L’orgoglio di un cantiere avanzato
Non c’è rabbia, dunque, nel tecnico dei lariani, ma semmai la lucida consapevolezza di chi ha visto i propri ragazzi tenere testa – per larghi tratti – alla «miglior squadra d’Italia», destinata a vincere lo scudetto con diverse giornate di anticipo. Fabregas ha speso parole di elogio per i suoi, sottolineando come, a differenza della sconfitta patita con il Sassuolo pochi giorni prima, stavolta la prestazione sia stata più che dignitosa: «Venerdì mi ha fatto male perdere in quel modo, oggi no. Oggi i ragazzi hanno dimostrato di poter competere». Un messaggio chiaro, quello che arriva dallo spogliatoio, dove si respira un’aria diversa rispetto al passato; l’obiettivo, adesso, è evitare che l’amarezza per questa occasione mancata infici il rush finale del campionato, con cinque partite ancora da giocare.
Il direttore sportivo e quell’ambizione senza precedenti
Nel pre-partita, a gettare ulteriore luce sul clima che si respira intorno al club lariano, ci aveva pensato il direttore sportivo. Quest’ultimo, parlando del rapporto con l’ex centrocampista spagnolo, non ha nascosto l’ammirazione: «Gli dobbiamo tanto, non ho mai visto tanta ambizione in una persona». Una dichiarazione pesante, che restituisce l’idea di un ambiente coeso, dove la guida tecnica rappresenta molto più di un semplice allenatore. E sulla doppia sfida all’Inter, la stessa voce dirigenziale aveva anticipato il copione poi verificatosi sul campo: «Abbiamo già messo in difficoltà l’Inter, ci crediamo». Una fiducia che, almeno per sessantacinque minuti a San Siro, è sembrata poter trasformare il sogno in realtà, complice il doppio vantaggio firmato Baturina e Da Cunha.

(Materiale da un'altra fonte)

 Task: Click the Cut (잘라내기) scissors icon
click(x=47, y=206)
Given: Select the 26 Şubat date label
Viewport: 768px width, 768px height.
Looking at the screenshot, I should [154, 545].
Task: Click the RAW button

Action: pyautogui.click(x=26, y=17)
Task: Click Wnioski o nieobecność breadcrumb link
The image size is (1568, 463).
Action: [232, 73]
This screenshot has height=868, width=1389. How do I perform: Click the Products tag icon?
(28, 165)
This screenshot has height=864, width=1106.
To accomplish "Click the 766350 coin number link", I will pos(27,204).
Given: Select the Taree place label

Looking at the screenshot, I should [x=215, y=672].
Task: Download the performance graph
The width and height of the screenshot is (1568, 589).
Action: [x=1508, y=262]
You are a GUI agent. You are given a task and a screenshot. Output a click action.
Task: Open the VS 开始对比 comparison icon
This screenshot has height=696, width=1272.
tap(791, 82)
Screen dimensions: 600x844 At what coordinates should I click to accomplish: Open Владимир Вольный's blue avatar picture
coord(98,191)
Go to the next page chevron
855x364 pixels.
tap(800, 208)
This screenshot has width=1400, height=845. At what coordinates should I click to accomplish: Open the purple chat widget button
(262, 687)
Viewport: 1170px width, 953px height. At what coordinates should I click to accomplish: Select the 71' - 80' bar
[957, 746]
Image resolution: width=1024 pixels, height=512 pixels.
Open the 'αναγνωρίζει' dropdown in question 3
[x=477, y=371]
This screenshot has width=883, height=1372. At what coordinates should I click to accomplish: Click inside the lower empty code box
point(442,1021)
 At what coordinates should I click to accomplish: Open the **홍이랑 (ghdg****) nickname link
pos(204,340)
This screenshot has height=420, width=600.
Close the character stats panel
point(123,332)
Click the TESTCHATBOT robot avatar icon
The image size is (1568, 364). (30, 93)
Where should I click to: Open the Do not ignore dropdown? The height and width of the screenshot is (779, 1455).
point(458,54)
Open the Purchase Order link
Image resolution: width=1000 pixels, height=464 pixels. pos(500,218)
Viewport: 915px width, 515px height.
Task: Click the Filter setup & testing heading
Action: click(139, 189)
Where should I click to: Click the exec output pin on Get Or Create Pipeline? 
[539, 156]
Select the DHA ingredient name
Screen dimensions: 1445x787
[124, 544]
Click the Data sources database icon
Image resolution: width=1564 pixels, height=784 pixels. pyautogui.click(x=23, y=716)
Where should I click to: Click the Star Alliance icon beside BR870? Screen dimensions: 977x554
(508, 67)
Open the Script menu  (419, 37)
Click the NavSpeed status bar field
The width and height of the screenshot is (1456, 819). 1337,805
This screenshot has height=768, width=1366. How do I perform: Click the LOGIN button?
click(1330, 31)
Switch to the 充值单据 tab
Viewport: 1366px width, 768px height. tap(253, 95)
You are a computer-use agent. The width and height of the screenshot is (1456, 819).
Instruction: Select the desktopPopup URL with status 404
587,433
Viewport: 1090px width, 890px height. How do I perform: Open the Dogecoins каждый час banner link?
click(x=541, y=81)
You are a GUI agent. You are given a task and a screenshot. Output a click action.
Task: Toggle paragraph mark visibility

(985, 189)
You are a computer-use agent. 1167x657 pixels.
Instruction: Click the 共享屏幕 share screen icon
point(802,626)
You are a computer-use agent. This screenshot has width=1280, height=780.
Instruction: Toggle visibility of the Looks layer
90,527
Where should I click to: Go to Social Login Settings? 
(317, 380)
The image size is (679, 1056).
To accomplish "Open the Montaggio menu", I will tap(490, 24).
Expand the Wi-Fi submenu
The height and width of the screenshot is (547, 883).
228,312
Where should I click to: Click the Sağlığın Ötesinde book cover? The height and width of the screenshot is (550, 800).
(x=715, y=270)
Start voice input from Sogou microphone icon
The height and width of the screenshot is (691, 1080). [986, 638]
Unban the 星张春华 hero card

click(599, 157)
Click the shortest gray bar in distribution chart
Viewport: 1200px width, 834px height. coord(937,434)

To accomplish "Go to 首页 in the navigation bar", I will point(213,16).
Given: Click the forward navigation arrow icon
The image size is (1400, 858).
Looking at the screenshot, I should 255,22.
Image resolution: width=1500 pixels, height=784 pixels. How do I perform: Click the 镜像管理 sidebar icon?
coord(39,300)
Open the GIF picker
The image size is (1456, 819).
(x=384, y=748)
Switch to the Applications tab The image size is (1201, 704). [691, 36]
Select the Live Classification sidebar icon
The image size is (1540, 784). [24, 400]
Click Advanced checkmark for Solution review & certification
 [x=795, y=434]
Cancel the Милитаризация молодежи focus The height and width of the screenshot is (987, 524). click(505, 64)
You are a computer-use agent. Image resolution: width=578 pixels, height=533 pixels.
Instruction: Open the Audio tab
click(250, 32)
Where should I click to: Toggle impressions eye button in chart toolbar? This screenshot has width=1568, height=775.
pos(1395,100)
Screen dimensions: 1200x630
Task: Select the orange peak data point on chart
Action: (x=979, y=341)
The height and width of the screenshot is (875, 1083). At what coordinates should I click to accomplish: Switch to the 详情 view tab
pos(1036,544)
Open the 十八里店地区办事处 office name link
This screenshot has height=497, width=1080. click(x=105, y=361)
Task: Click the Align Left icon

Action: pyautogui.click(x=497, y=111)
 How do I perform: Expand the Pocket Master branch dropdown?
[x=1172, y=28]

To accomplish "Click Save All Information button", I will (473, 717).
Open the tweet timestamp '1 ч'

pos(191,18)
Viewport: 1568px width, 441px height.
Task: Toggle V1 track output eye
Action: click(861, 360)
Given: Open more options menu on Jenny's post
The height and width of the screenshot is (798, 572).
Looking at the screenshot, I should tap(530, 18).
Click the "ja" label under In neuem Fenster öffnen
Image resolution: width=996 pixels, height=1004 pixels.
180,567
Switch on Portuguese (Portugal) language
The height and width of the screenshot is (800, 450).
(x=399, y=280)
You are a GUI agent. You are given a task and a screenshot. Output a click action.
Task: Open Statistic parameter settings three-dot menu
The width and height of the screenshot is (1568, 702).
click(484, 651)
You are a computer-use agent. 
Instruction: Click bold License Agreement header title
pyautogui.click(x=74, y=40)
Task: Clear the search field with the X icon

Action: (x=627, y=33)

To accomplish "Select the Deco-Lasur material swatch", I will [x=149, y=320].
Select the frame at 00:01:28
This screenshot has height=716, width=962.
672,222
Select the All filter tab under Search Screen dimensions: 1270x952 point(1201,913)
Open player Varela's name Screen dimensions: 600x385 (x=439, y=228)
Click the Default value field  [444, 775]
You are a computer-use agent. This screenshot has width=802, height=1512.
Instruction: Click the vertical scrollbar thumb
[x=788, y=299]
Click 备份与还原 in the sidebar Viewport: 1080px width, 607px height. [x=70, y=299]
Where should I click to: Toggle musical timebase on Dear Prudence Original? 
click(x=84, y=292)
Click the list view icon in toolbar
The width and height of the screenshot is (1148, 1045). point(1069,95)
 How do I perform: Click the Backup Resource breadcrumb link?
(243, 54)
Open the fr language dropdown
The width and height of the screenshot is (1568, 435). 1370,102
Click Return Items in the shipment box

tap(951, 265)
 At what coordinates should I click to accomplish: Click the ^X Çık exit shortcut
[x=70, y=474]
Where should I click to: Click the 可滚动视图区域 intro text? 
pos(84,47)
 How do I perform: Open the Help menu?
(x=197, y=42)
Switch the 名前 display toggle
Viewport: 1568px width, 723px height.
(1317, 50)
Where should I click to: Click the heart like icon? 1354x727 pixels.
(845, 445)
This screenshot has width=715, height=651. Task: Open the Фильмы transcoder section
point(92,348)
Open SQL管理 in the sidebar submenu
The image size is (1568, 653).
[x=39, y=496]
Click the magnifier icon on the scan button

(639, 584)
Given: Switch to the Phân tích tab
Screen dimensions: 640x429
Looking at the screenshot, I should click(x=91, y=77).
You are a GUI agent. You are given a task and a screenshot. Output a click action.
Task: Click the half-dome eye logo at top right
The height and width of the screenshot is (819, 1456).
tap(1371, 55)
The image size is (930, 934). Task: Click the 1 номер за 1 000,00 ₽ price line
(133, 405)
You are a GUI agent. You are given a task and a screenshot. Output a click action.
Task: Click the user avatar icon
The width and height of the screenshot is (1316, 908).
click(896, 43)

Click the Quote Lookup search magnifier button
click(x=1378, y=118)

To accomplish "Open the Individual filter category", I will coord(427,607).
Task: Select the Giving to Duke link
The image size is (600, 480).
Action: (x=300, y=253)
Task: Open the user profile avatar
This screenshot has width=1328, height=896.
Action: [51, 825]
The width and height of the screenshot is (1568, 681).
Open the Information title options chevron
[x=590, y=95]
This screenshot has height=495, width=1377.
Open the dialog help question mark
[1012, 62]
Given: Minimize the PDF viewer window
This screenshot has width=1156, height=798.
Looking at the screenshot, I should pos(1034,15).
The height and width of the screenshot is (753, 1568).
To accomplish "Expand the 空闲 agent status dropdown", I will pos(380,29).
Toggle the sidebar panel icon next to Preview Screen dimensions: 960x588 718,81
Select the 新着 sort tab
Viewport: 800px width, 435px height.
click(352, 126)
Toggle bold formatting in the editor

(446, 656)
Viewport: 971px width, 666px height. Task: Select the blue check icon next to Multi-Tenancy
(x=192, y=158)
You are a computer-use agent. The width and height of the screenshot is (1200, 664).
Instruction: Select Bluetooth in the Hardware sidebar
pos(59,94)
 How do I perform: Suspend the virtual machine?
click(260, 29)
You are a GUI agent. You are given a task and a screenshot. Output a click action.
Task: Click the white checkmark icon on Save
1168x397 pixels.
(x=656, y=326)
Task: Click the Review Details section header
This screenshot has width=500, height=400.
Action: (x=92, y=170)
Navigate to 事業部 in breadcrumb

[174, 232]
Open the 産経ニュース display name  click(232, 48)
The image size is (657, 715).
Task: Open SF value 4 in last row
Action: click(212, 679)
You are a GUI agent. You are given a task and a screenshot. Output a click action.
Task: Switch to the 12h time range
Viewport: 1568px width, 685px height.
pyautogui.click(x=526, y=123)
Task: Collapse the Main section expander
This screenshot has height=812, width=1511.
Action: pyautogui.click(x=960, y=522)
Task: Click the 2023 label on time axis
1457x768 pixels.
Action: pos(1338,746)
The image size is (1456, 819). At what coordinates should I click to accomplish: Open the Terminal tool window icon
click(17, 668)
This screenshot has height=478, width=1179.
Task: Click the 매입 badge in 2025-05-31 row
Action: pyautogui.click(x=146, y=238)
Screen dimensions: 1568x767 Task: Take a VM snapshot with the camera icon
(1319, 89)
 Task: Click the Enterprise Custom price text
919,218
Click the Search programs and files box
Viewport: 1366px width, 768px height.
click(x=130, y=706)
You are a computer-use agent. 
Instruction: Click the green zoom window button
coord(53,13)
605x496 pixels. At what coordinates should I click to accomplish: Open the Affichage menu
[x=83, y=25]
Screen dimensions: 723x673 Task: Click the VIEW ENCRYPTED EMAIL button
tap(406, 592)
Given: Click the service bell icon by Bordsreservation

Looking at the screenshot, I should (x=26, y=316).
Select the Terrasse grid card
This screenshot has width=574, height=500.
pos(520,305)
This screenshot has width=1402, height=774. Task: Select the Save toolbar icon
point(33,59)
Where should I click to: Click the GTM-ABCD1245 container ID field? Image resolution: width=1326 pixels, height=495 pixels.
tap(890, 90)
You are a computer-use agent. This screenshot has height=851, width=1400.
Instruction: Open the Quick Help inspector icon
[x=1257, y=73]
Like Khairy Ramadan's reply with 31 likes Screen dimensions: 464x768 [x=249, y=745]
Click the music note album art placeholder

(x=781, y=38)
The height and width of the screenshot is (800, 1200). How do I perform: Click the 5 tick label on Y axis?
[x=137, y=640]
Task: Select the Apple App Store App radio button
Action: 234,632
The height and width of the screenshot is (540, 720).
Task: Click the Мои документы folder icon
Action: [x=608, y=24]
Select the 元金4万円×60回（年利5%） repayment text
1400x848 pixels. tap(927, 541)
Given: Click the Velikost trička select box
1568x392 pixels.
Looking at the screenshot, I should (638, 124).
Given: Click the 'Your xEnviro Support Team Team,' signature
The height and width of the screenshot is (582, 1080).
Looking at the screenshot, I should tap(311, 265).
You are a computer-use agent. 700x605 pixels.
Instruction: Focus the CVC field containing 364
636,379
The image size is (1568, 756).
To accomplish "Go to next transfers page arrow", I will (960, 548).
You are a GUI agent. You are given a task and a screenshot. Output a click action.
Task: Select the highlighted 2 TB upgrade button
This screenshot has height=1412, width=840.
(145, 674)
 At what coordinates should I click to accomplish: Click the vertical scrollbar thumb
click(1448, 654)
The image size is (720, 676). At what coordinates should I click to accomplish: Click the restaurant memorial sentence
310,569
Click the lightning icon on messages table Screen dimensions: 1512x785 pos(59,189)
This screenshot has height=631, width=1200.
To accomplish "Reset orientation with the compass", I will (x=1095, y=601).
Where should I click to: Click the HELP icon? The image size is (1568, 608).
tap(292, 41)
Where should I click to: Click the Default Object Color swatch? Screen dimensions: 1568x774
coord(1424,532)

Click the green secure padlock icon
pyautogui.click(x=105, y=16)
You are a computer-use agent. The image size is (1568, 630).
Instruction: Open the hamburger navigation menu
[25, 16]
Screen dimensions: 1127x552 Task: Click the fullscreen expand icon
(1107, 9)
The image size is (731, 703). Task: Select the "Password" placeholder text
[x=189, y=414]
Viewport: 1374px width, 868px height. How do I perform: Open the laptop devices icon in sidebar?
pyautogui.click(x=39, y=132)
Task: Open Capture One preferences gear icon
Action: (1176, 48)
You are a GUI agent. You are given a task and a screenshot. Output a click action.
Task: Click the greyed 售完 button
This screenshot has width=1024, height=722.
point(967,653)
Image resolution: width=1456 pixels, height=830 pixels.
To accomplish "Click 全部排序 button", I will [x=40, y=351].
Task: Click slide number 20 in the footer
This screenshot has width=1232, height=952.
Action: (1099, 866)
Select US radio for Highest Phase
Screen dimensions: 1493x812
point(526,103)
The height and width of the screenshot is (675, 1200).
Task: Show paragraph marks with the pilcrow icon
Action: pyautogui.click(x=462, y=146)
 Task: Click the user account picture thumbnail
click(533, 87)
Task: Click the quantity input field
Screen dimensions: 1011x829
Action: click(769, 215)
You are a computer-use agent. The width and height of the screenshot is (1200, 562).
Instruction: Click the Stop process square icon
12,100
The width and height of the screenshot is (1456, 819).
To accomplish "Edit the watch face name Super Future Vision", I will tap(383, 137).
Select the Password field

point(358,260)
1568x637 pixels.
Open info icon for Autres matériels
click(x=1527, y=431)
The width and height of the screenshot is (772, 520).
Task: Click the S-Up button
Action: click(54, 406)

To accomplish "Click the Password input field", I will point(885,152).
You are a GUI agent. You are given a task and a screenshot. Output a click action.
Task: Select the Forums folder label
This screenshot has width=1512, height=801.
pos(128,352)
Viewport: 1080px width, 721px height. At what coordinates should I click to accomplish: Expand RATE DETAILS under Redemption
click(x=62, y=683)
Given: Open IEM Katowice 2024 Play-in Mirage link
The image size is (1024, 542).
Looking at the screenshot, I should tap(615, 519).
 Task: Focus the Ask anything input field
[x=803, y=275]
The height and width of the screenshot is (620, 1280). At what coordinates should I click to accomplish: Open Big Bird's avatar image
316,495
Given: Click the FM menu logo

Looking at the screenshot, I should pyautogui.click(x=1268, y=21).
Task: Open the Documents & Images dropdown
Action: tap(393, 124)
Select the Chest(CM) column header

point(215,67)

Calhanoglu e quel “pazzo” che fa la differenza
A rovinare i piani di Fabregas, però, ci ha pensato sempre lo stesso nome: Hakan Calhanoglu. Lo stesso tecnico del Como lo ha ammesso a muso duro, quasi con un misto di frustrazione e reverenza: «Non esistono tanti giocatori così. Sono innamorato di lui; quando giochiamo contro l’Inter guardo per prima cosa se gioca lui oppure no e da lì costruiamo la partita». Un riconoscimento totale per il turco, capace di ribaltare l’inerzia del match con una doppietta (di cui una prodezza da fuori area e un colpo di testa libero in area) alla quale si è aggiunto il sigillo di Petar Sucic. Campioni come Calhanoglu, o come i Modric e Kroos citati dal tecnico, trovano soluzioni anche quando la partita dell’avversaria rasenta la perfezione: ecco il «qualcosina» che manca al Como, quel pezzettino di cinismo e di esperienza internazionale che al momento solo il tempo e la crescita potranno eventualmente colmare.